__Task requirements__
Since pictures are not part of the copy, please output only the lines from the one with "Where should I" through the end of the data below, exactly as written.

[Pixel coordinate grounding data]

···

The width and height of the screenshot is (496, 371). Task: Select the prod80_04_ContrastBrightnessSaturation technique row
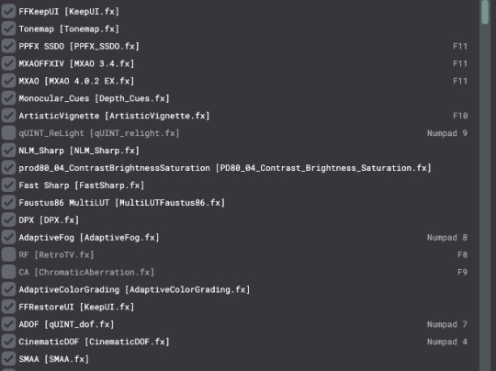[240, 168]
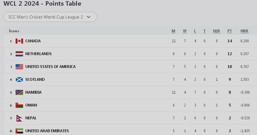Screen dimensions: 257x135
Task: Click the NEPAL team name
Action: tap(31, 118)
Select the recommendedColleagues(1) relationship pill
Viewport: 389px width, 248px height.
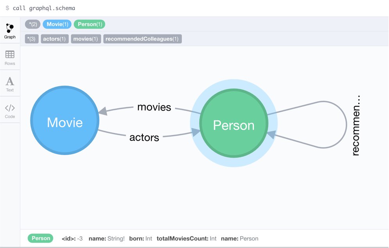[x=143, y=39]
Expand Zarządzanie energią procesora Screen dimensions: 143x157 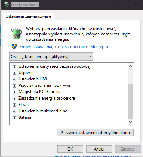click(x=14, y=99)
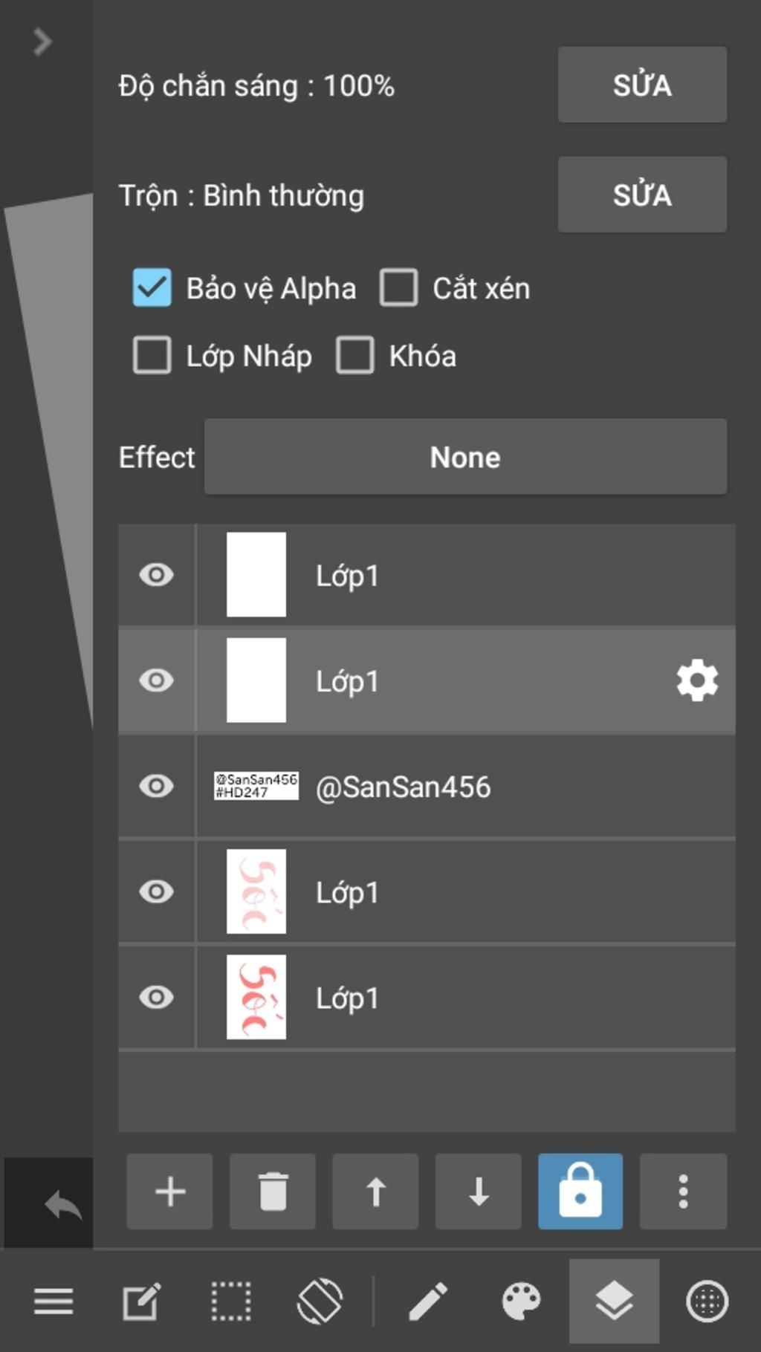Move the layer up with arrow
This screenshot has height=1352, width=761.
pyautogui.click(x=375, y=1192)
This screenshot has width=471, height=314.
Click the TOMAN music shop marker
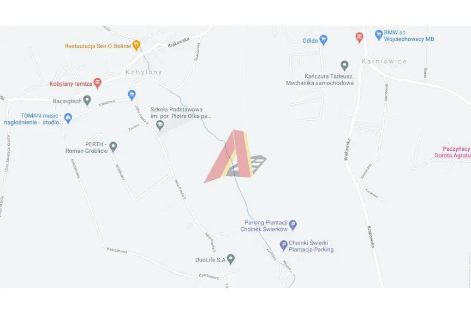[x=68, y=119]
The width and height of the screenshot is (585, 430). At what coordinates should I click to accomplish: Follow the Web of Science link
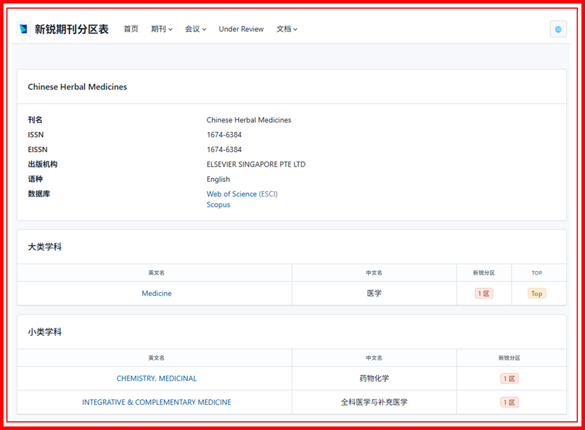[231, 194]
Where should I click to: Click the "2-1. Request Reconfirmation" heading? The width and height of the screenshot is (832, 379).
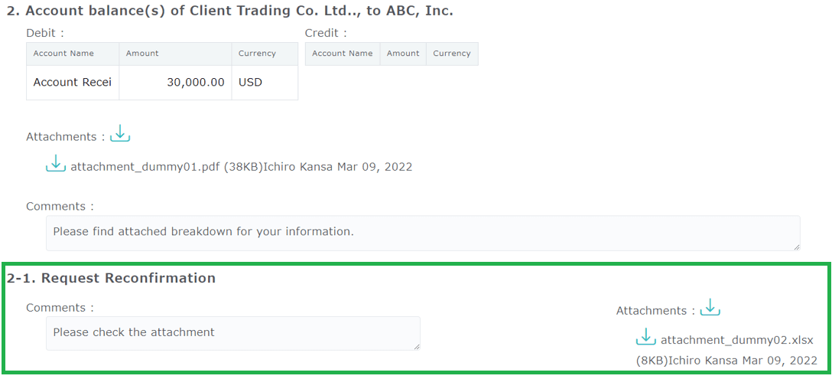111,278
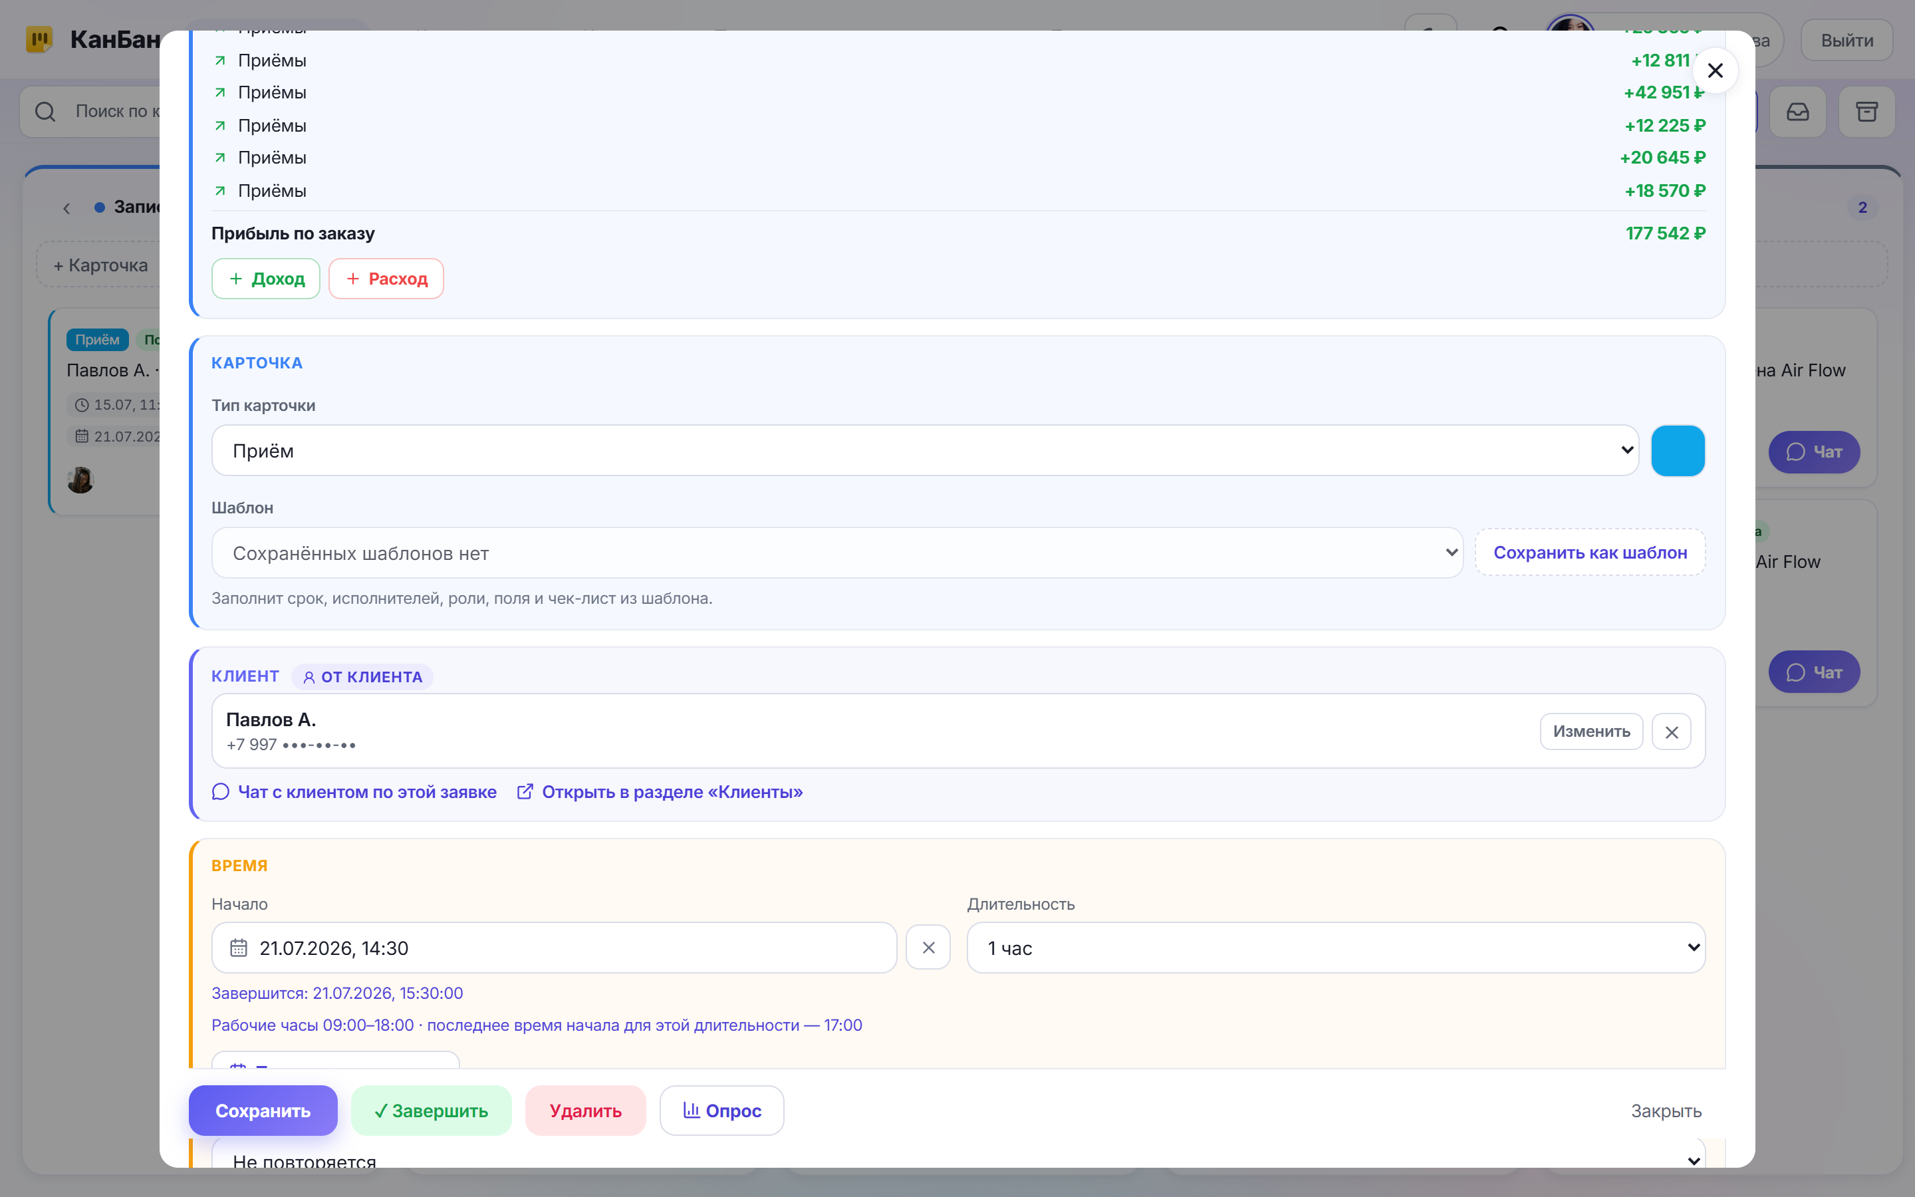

···

__Problem solution__
Where should I click to: Click the "2-1. Request Reconfirmation" heading? The width and height of the screenshot is (832, 379).
111,278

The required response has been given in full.